Grossman published The Yellow Wind, his non-fiction book on the Palestinians, in the year of the first intifada. Equally prophetically, Roy's first political essay on India's nuclear tests in 1998 foretold a decade of chauvinism and violence in India. Unlike many of their literary peers, their ideas and opinions are being constantly and severely tested in an unforgiving environment. In The Yellow Wind Grossman describes asking himself in the midst of a Palestinian demonstration: "If something happens to you here, if they hurt you, do you think it will cause you to revise your opinions? To begin to surrender to hate? And if they were to hurt your child?"

The words make poignant reading today. In 2006, Grossman's son Yuri, a tank commander, was killed in battle against Hezbollah. Nevertheless, Grossman was exhorting the Israeli prime minister a few months later to "go to the Palestinian people.
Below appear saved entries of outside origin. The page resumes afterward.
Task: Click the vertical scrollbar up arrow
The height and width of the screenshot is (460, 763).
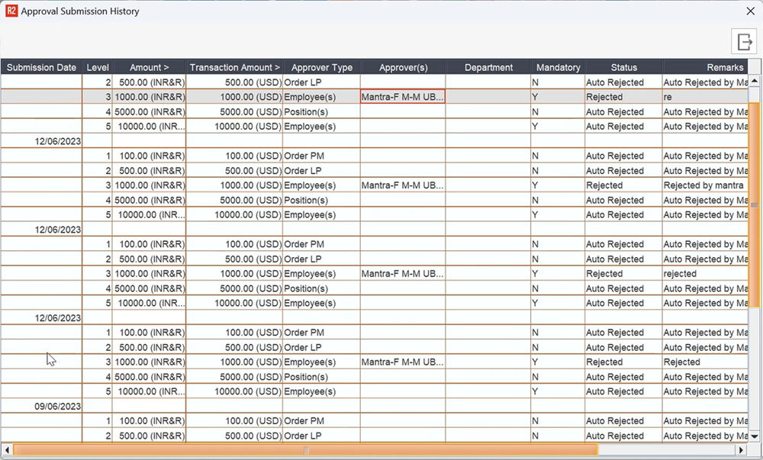Action: [754, 82]
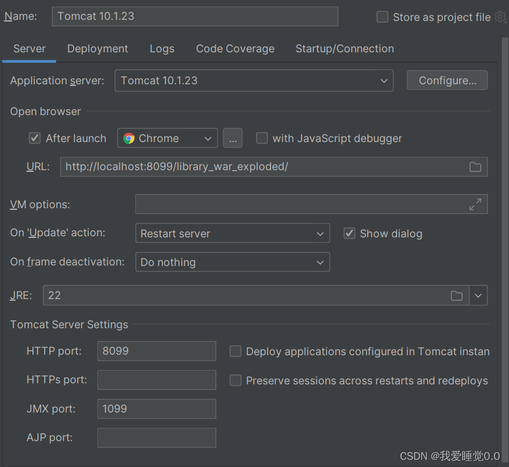Click the Configure button
Viewport: 509px width, 467px height.
click(447, 80)
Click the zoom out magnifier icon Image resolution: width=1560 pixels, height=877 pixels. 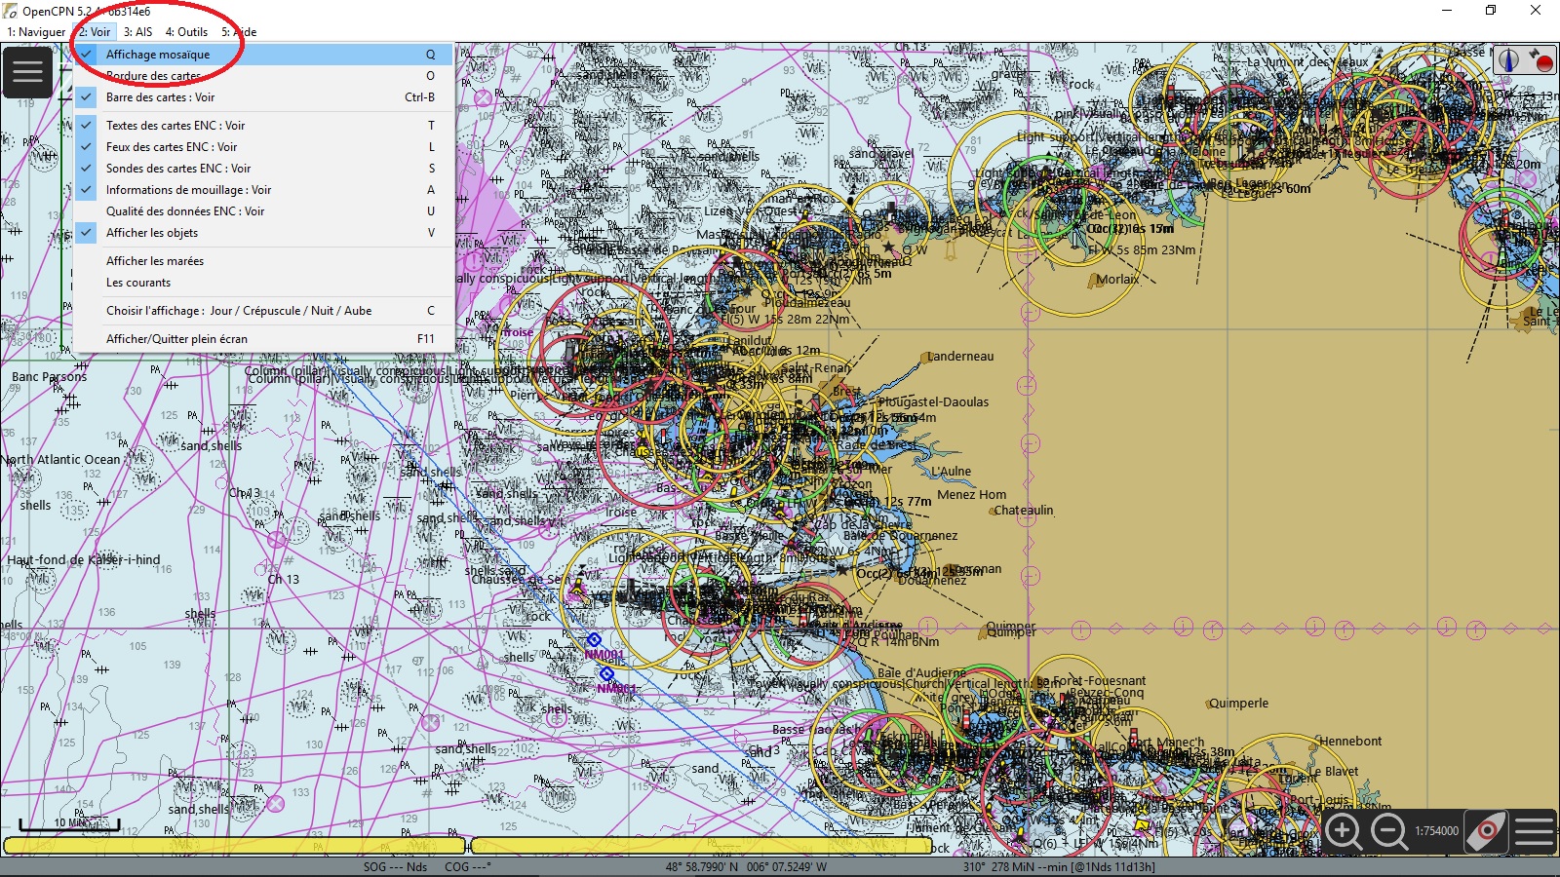[x=1388, y=831]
Speak to their deep grief and wounds, recognise their continued suffering".

Grossman cannot afford to believe in the "anti-Islamofascist" conceit that Israel faces a wholly irrational and theologically motivated hostility, which will cease only with the extirpation of the radical Islamists themselves. "Even if the Occupation ends," he writes, "I do not believe the conflict will be over quickly. But ending the Occupation may begin to unravel this knot of hostility and gradually diminish the flames of historical, national, and religious enmity toward Israel." The end of the Occupation will also expedite Israel's reckoning with "the vast social and economic gaps, the tense relations between secular and religious Jews, between Jews and Arabs, and between different immigrant groups".

Rather than expound monomaniacally on radical Islam or terrorism, Roy, too, connects them to the larger, longstanding issues of social and economic justice to the poor and the dispossessed, and the steady undermining of India's founding ideals of secularism and democracy. The tortuous internal struggles in their societies that preoccupy Grossman and Roy do not much interest the strident spokespersons for India and Israel in the west. They rarely ask, as Grossman does, "what would have happened had Israel been able to emerge and live on as a unique national creation rather than, with remarkable speed, turn into a clumsy and awkward imitation of western countries?"

There is a great wounded love in these words, which has nothing in common with the proprietorial nostalgia of the long-distance nationalist for his mostly imaginary homeland. Those who wish to make Israel intimate with, and akin to, the United States, cannot share Grossman's feeling for the uniqueness and nobility of Jewish ideals and the resourceful traditions of Judaism. Nor are they likely to understand his anguish at their betrayal, or the insights he wrests from his painful experience, which make Grossman one of the very few novelists with a political as well as a moral imagination.

Grossman knows how ingeniously collectivities as well as individuals try to keep at bay the appalling knowledge of their brutality to other peoples. He writes that most Israelis, who cannot be unaware of the cruelty of the Occupation, "live in a constant state of conflict, not only with their enemy but also with themselves and their own values".

James Baldwin once wrote of how when "the truth cannot be told" and a whole people is forced to "live by lies", "it becomes absolutely indispensable to discover, or invent, the stranger, the barbarian, who is responsible for our confusion and pain. Once he is driven out - destroyed - then we can be at peace." This is a fantasy of course; but, as Baldwin added: "It has always seemed easier to murder than to change." As citizens of nation-states that have a limitless capacity for murder, Grossman and Roy cannot but stress the harder and wiser option of change through self-examination.